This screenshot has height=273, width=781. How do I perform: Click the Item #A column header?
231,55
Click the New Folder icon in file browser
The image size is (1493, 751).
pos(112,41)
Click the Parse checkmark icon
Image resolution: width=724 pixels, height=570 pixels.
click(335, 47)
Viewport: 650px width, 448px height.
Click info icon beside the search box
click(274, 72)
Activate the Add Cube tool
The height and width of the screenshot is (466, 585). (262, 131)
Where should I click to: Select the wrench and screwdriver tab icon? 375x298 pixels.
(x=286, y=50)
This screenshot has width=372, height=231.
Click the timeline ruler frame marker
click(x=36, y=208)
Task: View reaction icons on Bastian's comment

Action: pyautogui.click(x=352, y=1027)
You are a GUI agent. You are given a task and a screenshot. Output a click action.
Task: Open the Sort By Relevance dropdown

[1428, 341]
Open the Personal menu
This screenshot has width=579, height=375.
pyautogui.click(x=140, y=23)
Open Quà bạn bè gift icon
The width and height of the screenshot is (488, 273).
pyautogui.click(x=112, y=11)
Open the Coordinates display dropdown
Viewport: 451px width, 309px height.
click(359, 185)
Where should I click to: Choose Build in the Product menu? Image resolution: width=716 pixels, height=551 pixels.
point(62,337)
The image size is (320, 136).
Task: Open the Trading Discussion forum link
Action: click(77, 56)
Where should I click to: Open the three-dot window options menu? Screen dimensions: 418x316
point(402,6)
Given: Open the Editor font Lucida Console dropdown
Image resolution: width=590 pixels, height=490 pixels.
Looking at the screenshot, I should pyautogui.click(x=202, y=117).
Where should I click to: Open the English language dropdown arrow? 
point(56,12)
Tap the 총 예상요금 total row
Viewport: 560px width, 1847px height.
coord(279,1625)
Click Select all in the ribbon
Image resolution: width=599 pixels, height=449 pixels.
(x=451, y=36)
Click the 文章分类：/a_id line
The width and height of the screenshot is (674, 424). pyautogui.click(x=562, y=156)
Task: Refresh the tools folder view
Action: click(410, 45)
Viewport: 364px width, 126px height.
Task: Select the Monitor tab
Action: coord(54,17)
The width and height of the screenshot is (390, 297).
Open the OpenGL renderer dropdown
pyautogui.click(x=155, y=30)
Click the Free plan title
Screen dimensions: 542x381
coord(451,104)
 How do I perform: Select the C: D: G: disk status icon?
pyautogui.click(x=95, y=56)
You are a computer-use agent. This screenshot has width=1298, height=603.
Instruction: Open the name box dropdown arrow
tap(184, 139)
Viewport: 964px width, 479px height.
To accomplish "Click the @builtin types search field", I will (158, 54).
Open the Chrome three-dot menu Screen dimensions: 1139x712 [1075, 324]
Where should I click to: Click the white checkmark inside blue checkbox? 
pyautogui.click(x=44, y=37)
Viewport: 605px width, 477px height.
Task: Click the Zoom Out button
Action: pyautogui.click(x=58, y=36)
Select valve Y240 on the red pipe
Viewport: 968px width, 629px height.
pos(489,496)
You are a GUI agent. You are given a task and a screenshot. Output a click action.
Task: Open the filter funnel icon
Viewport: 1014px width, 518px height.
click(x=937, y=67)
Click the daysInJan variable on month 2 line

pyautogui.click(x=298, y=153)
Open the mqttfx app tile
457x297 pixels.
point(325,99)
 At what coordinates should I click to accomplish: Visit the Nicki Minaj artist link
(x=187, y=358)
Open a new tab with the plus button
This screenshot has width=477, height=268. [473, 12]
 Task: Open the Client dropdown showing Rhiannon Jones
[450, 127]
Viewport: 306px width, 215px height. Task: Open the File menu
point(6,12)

——

▶ AIM OF THE EXERCISE:
Give back exactly the lines above, from the line containing "Click the timeline ruler frame marker" through the line containing "The width and height of the screenshot is (390, 297).", with both end lines and nothing more.

▶ ANSWER AREA:
Click the timeline ruler frame marker
click(x=36, y=208)
Task: View reaction icons on Bastian's comment

Action: pyautogui.click(x=352, y=1027)
You are a GUI agent. You are given a task and a screenshot. Output a click action.
Task: Open the Sort By Relevance dropdown

[1428, 341]
Open the Personal menu
This screenshot has width=579, height=375.
pyautogui.click(x=140, y=23)
Open Quà bạn bè gift icon
The width and height of the screenshot is (488, 273).
pyautogui.click(x=112, y=11)
Open the Coordinates display dropdown
Viewport: 451px width, 309px height.
click(359, 185)
Where should I click to: Choose Build in the Product menu? Image resolution: width=716 pixels, height=551 pixels.
point(62,337)
The image size is (320, 136).
Task: Open the Trading Discussion forum link
Action: click(77, 56)
Where should I click to: Open the three-dot window options menu? Screen dimensions: 418x316
point(402,6)
Given: Open the Editor font Lucida Console dropdown
Image resolution: width=590 pixels, height=490 pixels.
Looking at the screenshot, I should pyautogui.click(x=202, y=117).
Where should I click to: Open the English language dropdown arrow? 
point(56,12)
Tap the 총 예상요금 total row
Viewport: 560px width, 1847px height.
coord(279,1625)
Click Select all in the ribbon
Image resolution: width=599 pixels, height=449 pixels.
(x=451, y=36)
Click the 文章分类：/a_id line
The width and height of the screenshot is (674, 424). pyautogui.click(x=562, y=156)
Task: Refresh the tools folder view
Action: click(410, 45)
Viewport: 364px width, 126px height.
Task: Select the Monitor tab
Action: coord(54,17)
The width and height of the screenshot is (390, 297).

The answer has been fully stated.